2. There is no bool lookingAt() method which tries to match string at its beginning and if it doesn't match return. For reference: http://java.sun.com/j2se/1.4.2/docs/api/java/util/regex/Matcher.html
Currently it is very ineffective to match pattern in incoming stream of data.
Solution with lookingAt() will be much faster.
Comment #1 by andrei — 2010-09-26T11:37:42Z
The new RegEx supports wchar and dchar. Regarding lookingAt(), I'm unclear: how is it different from searching for a pattern starting with the anchor "^"?
Comment #2 by aarti — 2010-09-27T11:02:35Z
lookingAt() can be used on streams without a need for getting whole string from stream. Also ^ can not be used for matching some specific pattern in stream. You just can not assume that your input is starting after line end. Input can even not be splitted into lines.
Comment #3 by andrei — 2011-06-04T17:45:52Z
Reassigning to GSoC student Dmitry. Dmitry, please close when you think the issue has been addressed. Thanks!
Comment #4 by dmitry.olsh — 2012-03-12T01:45:41Z
Ok. Meant to do it for ages.
The second point rised in this bug report has no proof, and, in fact, is invalid.
Truth of the matter is that looking through all of Java's regex documentation I observe:
1. There is no such thing as regex on stream in Java, all objects it works on are 3 variants of character buffers i.e. wrapped arrays and it's ilk.
2. lookingAt is indeed equivalent to appending '^' to a regex pattern, and as far as performance concerns go both versions should use the same optimization, namely "no search" optimization. And at least current std.regex does optimize for '^' _somewhere_ at start e.g. sily things like "(^...)..." still get optimized.

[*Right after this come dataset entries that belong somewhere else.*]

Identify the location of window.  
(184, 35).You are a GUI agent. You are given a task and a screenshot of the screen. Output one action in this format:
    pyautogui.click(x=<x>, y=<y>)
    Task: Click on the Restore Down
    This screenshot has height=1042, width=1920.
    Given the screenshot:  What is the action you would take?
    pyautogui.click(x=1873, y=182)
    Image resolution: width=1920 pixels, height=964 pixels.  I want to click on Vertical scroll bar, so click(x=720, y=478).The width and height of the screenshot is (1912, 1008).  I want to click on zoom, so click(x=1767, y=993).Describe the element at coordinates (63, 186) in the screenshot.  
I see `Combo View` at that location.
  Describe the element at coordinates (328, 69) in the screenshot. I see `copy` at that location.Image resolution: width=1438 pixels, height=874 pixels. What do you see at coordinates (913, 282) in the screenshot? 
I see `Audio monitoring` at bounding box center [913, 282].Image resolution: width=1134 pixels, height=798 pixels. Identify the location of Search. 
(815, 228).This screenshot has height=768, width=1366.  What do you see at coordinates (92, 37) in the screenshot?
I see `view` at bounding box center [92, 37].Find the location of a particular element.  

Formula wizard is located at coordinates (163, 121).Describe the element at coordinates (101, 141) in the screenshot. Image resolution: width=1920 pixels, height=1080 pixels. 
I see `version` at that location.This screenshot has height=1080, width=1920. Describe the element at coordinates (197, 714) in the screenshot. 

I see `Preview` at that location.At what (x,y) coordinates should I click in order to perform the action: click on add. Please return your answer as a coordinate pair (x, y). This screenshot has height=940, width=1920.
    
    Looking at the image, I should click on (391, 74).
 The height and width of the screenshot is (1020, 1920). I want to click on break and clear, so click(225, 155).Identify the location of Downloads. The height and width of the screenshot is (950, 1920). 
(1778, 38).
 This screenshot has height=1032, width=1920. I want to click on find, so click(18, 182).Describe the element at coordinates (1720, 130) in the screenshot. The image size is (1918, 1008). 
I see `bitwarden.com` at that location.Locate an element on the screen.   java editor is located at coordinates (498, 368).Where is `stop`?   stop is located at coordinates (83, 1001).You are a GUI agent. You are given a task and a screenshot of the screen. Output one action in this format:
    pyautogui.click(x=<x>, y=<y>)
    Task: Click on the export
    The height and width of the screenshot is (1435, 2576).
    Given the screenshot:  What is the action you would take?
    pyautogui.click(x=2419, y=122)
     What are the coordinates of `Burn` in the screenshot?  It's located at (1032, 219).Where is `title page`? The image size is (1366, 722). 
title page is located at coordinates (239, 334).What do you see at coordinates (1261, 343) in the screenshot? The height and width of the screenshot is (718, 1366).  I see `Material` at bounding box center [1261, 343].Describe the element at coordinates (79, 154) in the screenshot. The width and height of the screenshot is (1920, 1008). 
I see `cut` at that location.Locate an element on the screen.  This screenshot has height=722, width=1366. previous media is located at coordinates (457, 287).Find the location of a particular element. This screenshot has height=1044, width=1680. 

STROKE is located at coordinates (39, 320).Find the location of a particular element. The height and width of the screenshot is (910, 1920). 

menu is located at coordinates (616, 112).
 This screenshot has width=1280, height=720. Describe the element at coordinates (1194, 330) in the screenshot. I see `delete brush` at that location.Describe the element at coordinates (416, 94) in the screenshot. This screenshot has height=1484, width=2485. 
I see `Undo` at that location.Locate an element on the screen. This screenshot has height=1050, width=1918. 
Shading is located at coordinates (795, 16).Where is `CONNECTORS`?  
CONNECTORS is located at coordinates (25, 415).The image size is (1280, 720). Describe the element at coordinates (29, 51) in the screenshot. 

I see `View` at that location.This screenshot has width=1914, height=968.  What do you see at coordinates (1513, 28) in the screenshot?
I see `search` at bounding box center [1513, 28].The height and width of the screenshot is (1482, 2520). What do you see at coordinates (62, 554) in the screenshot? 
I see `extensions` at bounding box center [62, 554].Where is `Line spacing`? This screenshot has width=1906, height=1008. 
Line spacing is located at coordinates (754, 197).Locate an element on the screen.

3. Due to implementation details of Java-style regex there is no way it can to work directly on stream and keep all it's syntax features, even if tried to do so, the problem common to all backtracking engines. And yes, in some cases it has to walk the entire input to make sure it matched what it should match.
Marking as fixed as the first point of the report was solved long ago, the second isinvalid as is. It also rises a good point on however that was accounted for already.